Task :: Copy, from the data below, each line that has the word "давно".

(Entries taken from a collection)
-------

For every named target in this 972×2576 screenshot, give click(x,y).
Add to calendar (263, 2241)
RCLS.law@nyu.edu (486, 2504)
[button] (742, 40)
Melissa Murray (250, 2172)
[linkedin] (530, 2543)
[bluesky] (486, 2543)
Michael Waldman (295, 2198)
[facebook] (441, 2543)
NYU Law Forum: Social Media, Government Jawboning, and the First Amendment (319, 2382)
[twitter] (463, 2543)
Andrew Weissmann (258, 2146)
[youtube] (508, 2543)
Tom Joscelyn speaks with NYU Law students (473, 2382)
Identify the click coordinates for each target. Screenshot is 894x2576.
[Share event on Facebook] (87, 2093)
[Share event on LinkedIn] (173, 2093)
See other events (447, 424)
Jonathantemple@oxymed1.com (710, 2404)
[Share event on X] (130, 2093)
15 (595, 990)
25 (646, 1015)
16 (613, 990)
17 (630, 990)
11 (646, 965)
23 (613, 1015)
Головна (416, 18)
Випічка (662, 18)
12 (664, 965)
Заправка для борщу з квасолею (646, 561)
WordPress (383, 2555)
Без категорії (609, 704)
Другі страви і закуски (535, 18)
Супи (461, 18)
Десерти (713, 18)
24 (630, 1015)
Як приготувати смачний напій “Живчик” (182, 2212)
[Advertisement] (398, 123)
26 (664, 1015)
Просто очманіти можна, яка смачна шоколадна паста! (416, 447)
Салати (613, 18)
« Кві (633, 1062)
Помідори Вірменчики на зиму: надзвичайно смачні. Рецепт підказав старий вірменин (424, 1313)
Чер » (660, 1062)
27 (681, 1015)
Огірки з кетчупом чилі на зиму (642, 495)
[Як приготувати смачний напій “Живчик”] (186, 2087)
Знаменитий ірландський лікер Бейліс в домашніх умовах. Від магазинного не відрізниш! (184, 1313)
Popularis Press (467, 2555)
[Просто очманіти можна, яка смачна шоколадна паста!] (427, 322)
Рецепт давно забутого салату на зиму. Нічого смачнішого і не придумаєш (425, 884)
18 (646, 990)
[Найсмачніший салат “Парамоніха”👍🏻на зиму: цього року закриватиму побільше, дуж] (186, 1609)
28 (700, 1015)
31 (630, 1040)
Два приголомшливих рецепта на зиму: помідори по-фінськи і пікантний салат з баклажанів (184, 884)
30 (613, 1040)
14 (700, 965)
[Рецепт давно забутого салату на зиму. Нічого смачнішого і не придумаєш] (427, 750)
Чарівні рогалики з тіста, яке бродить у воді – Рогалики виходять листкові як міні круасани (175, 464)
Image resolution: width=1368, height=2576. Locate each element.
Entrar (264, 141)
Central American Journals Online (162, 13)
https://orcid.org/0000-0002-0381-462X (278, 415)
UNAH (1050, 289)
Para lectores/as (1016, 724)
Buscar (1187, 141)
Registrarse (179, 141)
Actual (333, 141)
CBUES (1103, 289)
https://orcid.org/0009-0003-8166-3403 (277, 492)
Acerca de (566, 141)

-------

Answer space ::
Рецепт давно забутого салату на зиму. Нічого смачнішого і не придумаєш (425, 884)
[Рецепт давно забутого салату на зиму. Нічого смачнішого і не придумаєш] (427, 750)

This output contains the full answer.